◆ Records for processing
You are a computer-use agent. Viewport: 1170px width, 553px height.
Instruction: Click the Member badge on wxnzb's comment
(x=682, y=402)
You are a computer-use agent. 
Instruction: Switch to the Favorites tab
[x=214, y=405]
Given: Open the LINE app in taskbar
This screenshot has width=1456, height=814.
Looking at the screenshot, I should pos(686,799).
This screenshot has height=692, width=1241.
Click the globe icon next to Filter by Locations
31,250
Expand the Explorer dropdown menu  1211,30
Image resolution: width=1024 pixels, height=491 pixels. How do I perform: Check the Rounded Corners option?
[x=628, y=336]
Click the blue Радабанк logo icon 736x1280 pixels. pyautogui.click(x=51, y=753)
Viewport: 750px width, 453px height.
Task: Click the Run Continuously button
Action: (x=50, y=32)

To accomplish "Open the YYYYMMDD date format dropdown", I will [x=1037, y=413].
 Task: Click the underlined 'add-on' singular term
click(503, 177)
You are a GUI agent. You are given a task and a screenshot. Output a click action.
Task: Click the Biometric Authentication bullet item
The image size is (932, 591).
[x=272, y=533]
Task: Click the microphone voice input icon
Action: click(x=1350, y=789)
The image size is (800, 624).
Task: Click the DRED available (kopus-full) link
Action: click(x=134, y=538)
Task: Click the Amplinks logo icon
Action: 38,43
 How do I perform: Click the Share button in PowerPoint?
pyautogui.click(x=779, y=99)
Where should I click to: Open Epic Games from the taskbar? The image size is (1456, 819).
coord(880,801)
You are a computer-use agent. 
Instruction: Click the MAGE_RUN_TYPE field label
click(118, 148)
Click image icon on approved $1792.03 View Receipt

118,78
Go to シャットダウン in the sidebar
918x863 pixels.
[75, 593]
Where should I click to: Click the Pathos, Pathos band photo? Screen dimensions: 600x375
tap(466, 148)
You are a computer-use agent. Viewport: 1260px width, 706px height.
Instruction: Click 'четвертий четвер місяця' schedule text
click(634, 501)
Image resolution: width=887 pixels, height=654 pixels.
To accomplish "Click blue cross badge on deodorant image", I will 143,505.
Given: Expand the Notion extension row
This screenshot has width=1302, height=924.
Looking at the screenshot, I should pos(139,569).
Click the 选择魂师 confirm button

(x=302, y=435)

◆ Goal
Reproduce the data above line for line, with no changes.

◆ Task answer
You are a computer-use agent. Viewport: 1170px width, 553px height.
Instruction: Click the Member badge on wxnzb's comment
(x=682, y=402)
You are a computer-use agent. 
Instruction: Switch to the Favorites tab
[x=214, y=405]
Given: Open the LINE app in taskbar
This screenshot has width=1456, height=814.
Looking at the screenshot, I should pos(686,799).
This screenshot has height=692, width=1241.
Click the globe icon next to Filter by Locations
31,250
Expand the Explorer dropdown menu  1211,30
Image resolution: width=1024 pixels, height=491 pixels. How do I perform: Check the Rounded Corners option?
[x=628, y=336]
Click the blue Радабанк logo icon 736x1280 pixels. pyautogui.click(x=51, y=753)
Viewport: 750px width, 453px height.
Task: Click the Run Continuously button
Action: (x=50, y=32)

To accomplish "Open the YYYYMMDD date format dropdown", I will [x=1037, y=413].
 Task: Click the underlined 'add-on' singular term
click(503, 177)
You are a GUI agent. You are given a task and a screenshot. Output a click action.
Task: Click the Biometric Authentication bullet item
The image size is (932, 591).
[x=272, y=533]
Task: Click the microphone voice input icon
Action: click(x=1350, y=789)
The image size is (800, 624).
Task: Click the DRED available (kopus-full) link
Action: click(x=134, y=538)
Task: Click the Amplinks logo icon
Action: 38,43
 How do I perform: Click the Share button in PowerPoint?
pyautogui.click(x=779, y=99)
Where should I click to: Open Epic Games from the taskbar? The image size is (1456, 819).
coord(880,801)
You are a computer-use agent. 
Instruction: Click the MAGE_RUN_TYPE field label
click(118, 148)
Click image icon on approved $1792.03 View Receipt

118,78
Go to シャットダウン in the sidebar
918x863 pixels.
[75, 593]
Where should I click to: Click the Pathos, Pathos band photo? Screen dimensions: 600x375
tap(466, 148)
You are a computer-use agent. Viewport: 1260px width, 706px height.
Instruction: Click 'четвертий четвер місяця' schedule text
click(634, 501)
Image resolution: width=887 pixels, height=654 pixels.
To accomplish "Click blue cross badge on deodorant image", I will 143,505.
Given: Expand the Notion extension row
This screenshot has width=1302, height=924.
Looking at the screenshot, I should pos(139,569).
Click the 选择魂师 confirm button

(x=302, y=435)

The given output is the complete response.